Could you repeat exactly the lines from the one containing "Screen dimensions: 1233x598" through the last line of the records, with no pictures?

## Material supplied:

--- --- ---

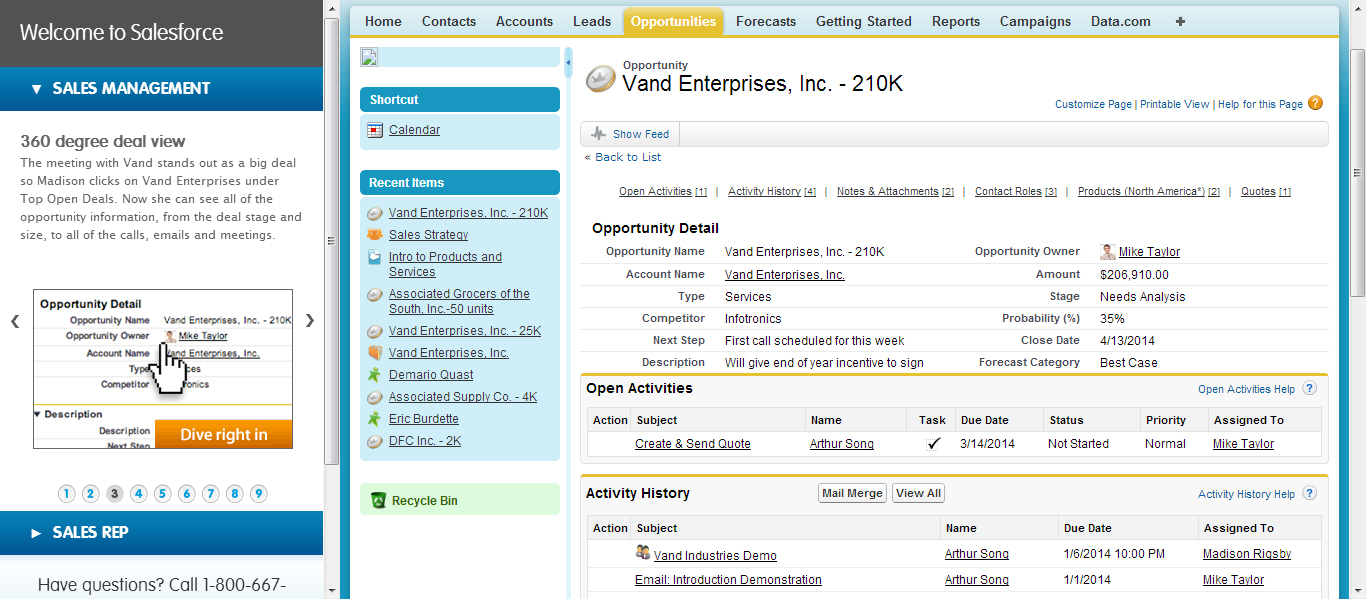Click the Open Activities help icon
This screenshot has height=599, width=1366.
tap(1309, 389)
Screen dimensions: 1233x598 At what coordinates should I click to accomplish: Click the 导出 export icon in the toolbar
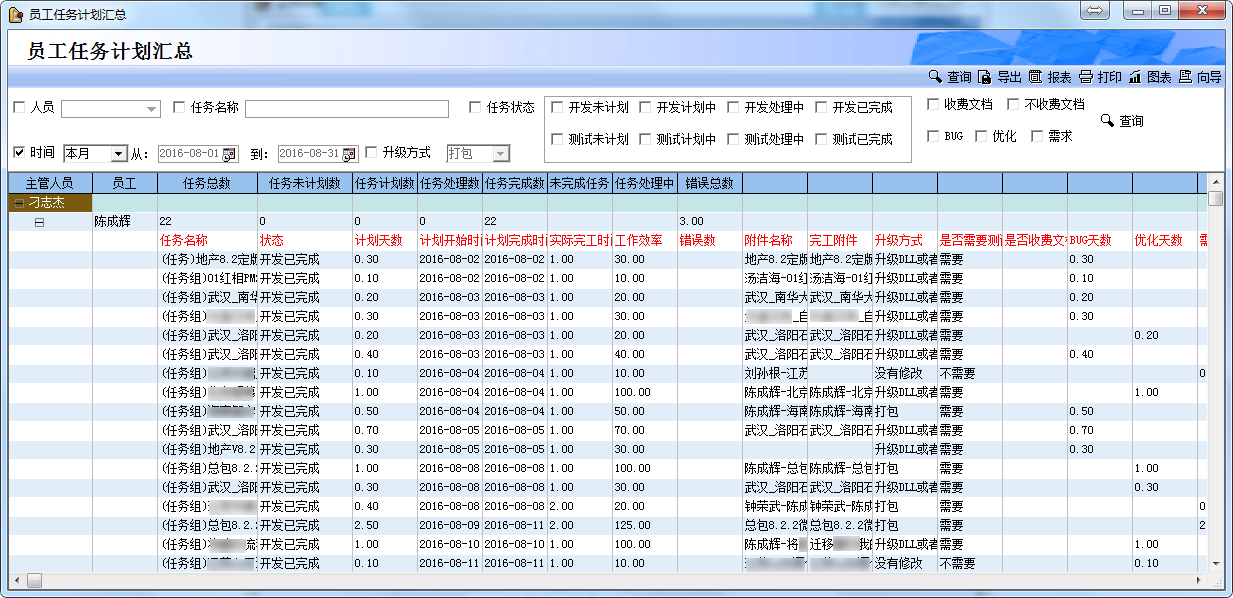click(985, 77)
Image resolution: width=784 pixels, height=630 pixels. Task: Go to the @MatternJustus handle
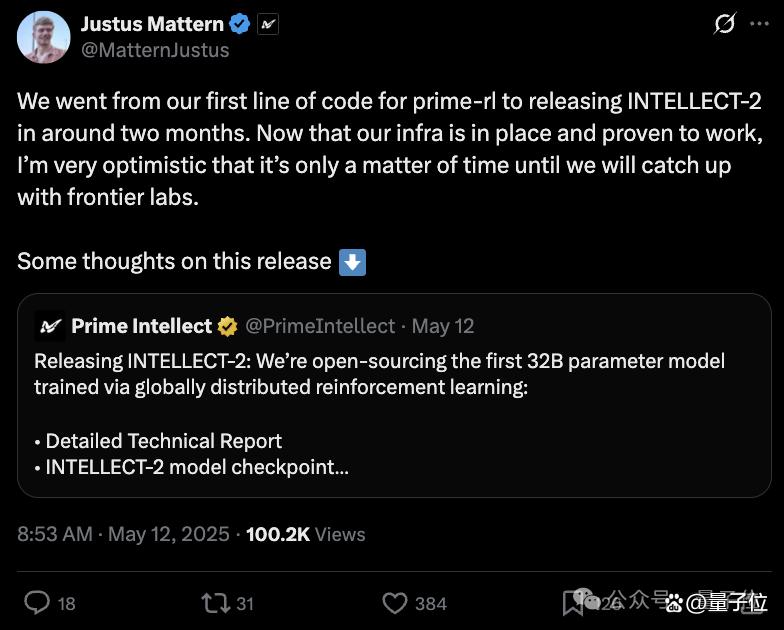click(155, 50)
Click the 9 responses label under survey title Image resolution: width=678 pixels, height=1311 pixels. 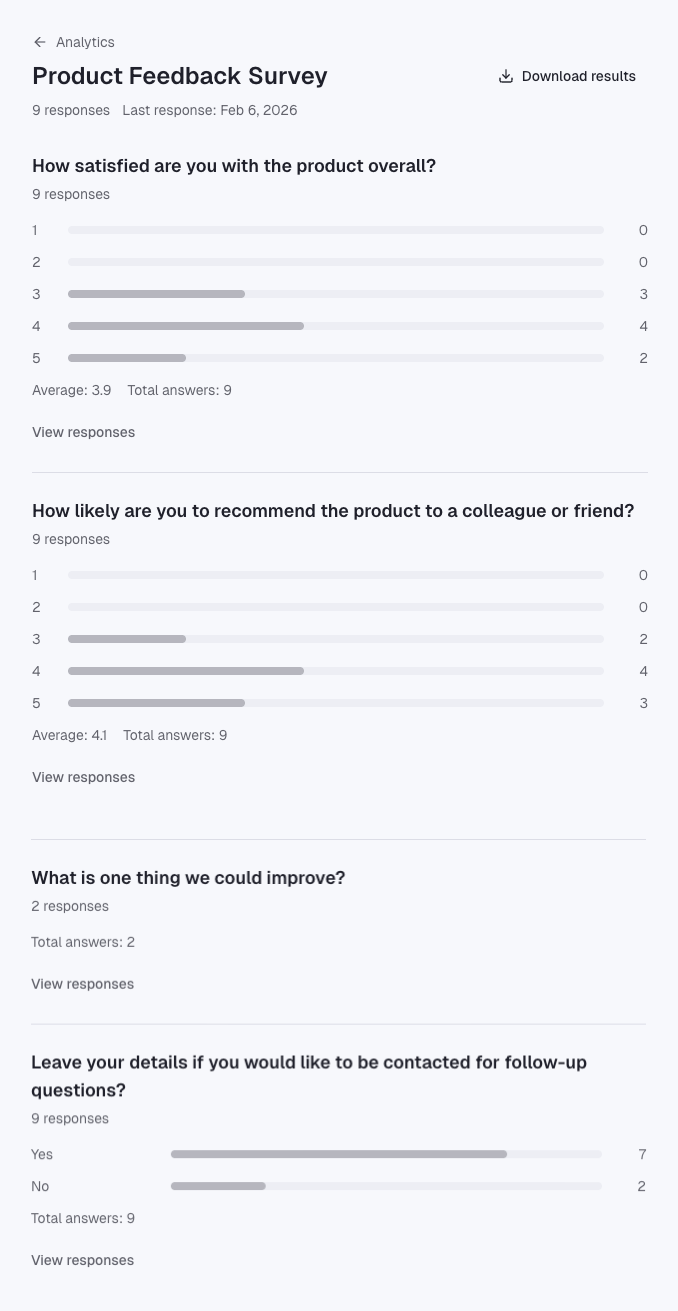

--- --- ---

## Worked solution:
Screen dimensions: 1233x598 At what coordinates should I click to accomplish: Click the 导出 export icon in the toolbar
click(985, 77)
Image resolution: width=784 pixels, height=630 pixels. Task: Go to the @MatternJustus handle
click(155, 50)
Click the 9 responses label under survey title Image resolution: width=678 pixels, height=1311 pixels. 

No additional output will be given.